## Activity
Write out every entry precisely as given, leaving the pictures out.

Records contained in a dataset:
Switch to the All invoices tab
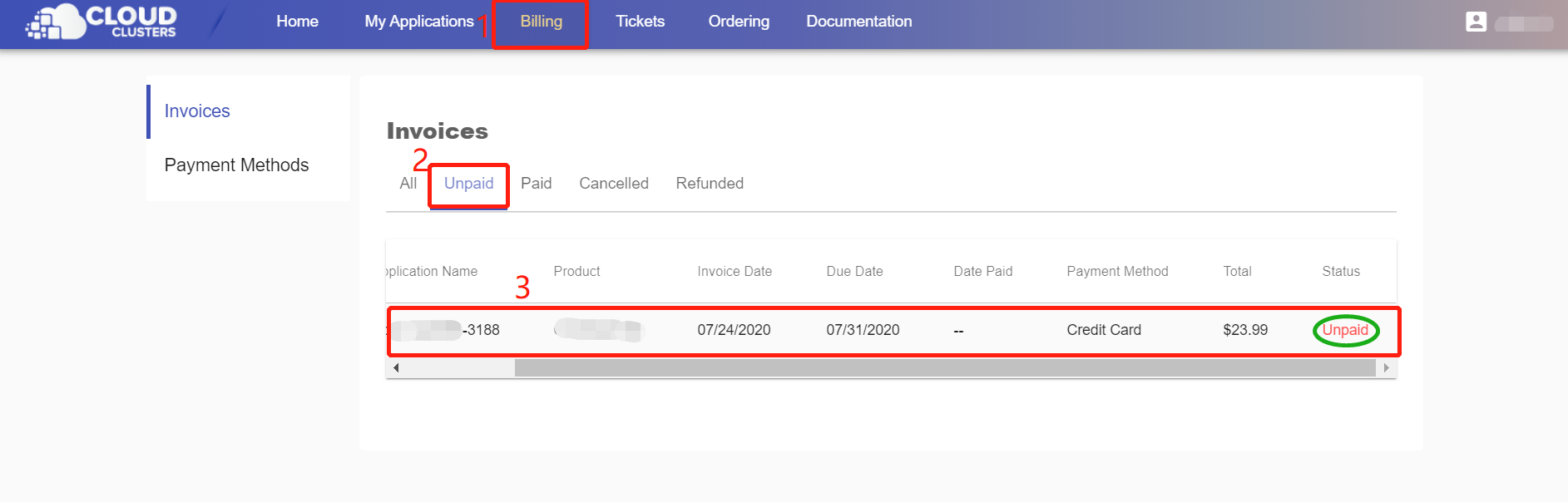Image resolution: width=1568 pixels, height=502 pixels. click(x=408, y=184)
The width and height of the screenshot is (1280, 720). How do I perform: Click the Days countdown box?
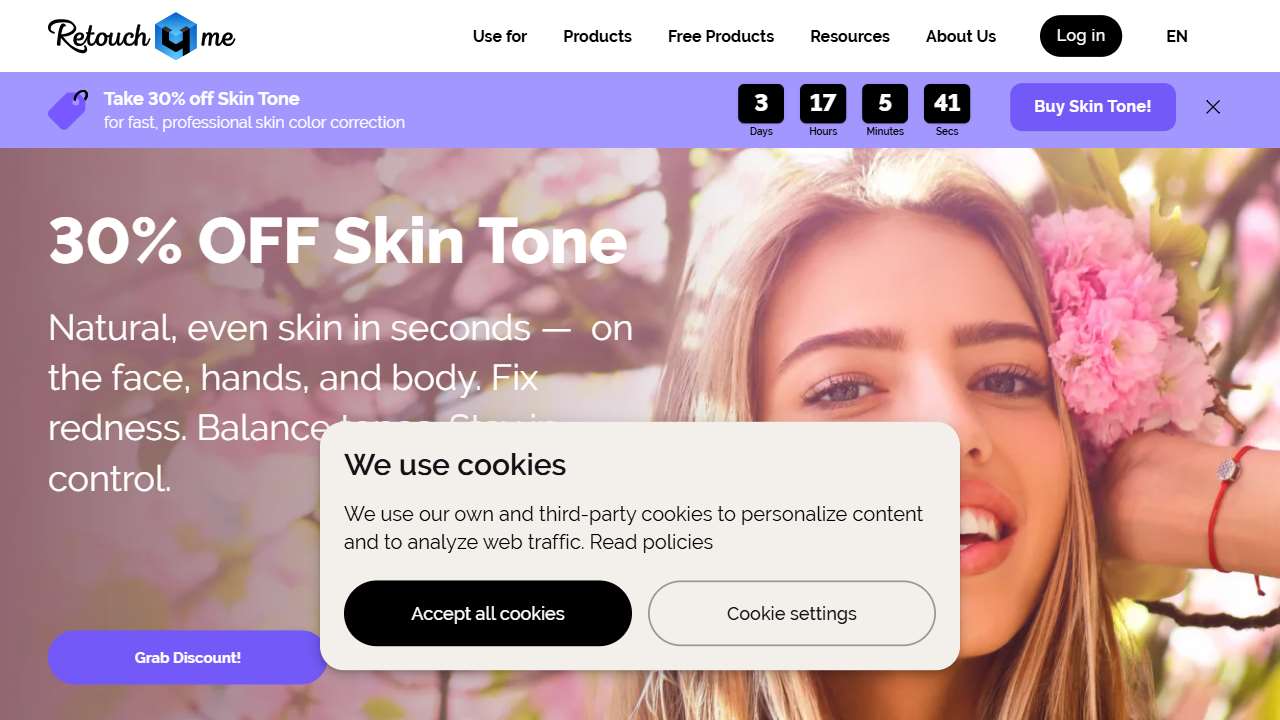click(x=761, y=110)
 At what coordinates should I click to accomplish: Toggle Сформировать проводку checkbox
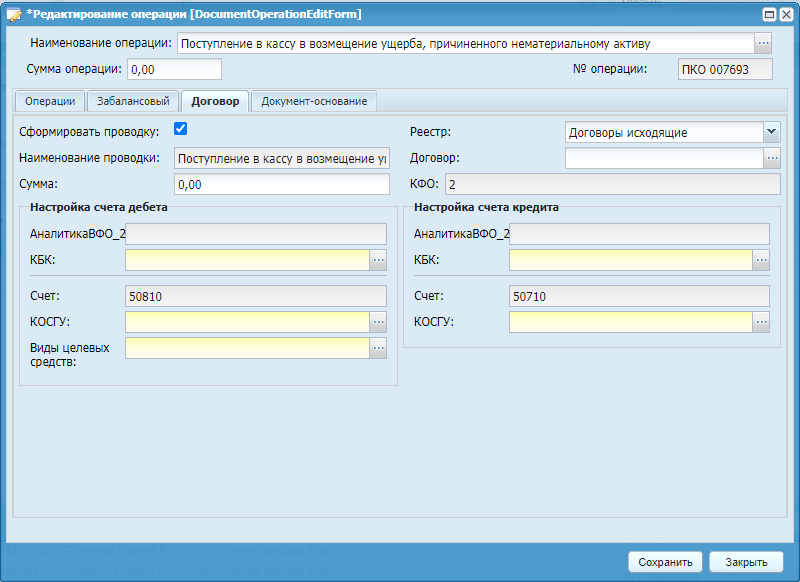[181, 129]
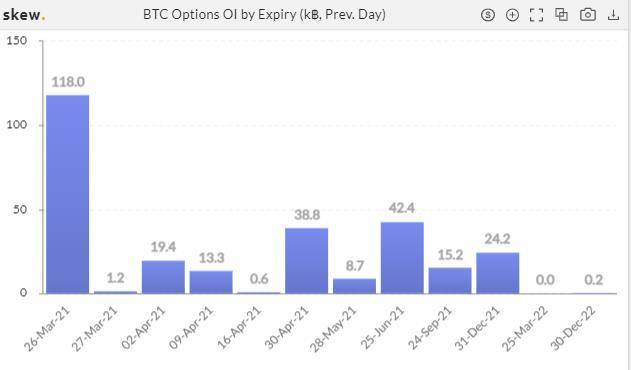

## Exercise output
Switch to the All invoices tab
Image resolution: width=1568 pixels, height=502 pixels. click(x=408, y=184)
The width and height of the screenshot is (1280, 720). How do I perform: Click the Days countdown box?
click(x=761, y=110)
 At what coordinates should I click to accomplish: Toggle Сформировать проводку checkbox
[181, 129]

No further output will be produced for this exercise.